Jumping 6 Grade Levels in 6 Months, Across Both Reading and Writing
Grade level: Middle school
The Success: In September, they couldn’t read more than a paragraph without losing track of what the words even mean, and couldn’t spell more than their own name without someone spelling it letter for letter. And they were brilliant. The file simply said, “refuses to do non-preferred tasks.” We discovered that entering a classroom was one of those “non-preferred” activities, and they were willing to do just about everything to avoid it. By February, they were independently reading 45-60 pages per week and by April they independently drafted a short story while typing it. By June, they understood themselves as someone who actually belonged in a school building.
The Obstacles: The first challenge was the lack of any incoming information, and the fact that they were willing to go to fairly extreme lengths to conceal that information from us (as we learned when we had to conduct full-on negotiations to go to class!).
The Strategies: Using our very close teacher connections and trauma-informed approach, they allowed us to see their profound difficulties reading and writing. Close observation and assessments by our clinicians revealed a profound dyspraxia, derailing all the cognitive resources they needed to engage in reading and writing. Further investigation revealed that they had retained primitive reflexes that derailed their ability to engage in core academic processes.
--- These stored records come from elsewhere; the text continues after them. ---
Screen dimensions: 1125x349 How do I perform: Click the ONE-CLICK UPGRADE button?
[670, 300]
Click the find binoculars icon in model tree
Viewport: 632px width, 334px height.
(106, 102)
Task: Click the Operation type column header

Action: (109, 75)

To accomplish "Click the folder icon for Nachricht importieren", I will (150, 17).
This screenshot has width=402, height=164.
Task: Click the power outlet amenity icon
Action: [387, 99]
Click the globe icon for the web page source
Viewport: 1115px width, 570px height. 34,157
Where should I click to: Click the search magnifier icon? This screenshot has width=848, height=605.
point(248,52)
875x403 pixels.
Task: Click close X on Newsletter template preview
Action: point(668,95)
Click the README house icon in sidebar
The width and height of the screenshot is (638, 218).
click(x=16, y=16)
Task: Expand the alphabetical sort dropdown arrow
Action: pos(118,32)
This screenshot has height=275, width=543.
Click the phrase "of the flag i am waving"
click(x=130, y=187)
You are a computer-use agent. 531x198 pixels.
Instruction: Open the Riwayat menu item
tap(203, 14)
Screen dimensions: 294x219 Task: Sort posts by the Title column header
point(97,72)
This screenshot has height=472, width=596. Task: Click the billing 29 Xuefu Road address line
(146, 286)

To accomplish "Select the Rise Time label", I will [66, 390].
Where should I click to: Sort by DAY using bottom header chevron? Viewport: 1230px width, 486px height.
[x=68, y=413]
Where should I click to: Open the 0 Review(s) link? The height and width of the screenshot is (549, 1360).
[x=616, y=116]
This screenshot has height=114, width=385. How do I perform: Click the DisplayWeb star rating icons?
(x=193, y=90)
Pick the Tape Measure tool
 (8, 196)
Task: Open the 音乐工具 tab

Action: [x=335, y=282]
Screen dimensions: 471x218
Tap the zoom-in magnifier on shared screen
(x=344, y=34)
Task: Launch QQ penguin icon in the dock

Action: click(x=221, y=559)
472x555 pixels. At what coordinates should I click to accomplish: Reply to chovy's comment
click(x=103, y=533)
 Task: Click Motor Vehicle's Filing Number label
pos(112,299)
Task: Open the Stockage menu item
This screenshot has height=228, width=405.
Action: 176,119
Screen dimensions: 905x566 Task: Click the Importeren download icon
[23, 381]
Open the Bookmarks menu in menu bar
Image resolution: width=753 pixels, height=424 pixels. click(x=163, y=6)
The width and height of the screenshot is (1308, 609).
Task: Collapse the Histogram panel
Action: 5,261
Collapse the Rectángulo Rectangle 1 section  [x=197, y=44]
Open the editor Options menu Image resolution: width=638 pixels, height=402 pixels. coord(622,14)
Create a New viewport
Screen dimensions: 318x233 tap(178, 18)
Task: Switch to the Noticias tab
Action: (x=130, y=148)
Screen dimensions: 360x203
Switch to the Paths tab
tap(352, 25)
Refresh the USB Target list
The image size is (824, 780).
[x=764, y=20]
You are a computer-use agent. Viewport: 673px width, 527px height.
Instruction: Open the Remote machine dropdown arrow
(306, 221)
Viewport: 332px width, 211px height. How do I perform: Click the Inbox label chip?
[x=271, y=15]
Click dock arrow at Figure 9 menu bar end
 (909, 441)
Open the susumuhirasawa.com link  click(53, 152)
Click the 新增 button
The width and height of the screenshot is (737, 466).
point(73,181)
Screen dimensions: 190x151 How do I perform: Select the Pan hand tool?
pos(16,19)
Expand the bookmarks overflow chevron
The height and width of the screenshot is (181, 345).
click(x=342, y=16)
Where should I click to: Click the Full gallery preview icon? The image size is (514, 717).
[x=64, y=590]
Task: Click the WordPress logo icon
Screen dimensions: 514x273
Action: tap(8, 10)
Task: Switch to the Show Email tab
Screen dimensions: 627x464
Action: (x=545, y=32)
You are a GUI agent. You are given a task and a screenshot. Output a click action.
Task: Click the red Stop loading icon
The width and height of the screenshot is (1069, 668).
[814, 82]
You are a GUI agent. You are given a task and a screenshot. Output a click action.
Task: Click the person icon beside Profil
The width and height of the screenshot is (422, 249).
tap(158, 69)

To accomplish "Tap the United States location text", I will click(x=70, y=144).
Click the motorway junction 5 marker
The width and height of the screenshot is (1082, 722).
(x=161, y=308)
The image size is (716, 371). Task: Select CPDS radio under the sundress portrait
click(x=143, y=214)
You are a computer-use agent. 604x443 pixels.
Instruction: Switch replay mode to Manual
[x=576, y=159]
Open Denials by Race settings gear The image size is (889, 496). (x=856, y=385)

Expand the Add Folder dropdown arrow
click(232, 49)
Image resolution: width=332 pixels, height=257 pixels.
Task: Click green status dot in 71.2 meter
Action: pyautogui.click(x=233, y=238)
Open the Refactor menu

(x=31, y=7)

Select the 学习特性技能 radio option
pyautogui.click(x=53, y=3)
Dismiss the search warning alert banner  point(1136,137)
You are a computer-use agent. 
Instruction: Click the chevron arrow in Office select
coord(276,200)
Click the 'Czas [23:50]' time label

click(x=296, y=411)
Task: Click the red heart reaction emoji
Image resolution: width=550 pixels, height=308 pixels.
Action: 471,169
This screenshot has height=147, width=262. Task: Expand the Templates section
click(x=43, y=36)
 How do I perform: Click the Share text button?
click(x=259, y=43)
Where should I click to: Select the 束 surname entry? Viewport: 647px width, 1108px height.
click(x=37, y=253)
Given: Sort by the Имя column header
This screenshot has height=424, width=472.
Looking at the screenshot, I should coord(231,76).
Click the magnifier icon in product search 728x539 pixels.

Our licensed physical therapists gave them daily exercises integrating those reflexes into increasingly functional gross motor patterns, which formed the basis for our occupational therapist’s work teaching his brain how to reliably track back and forth across the page with his eyes, correcting for the ocular-motor coordination difficulties that were holding back his ability to read.
Favorite Project: “How can we create a theme park with scientifically-possible rides?”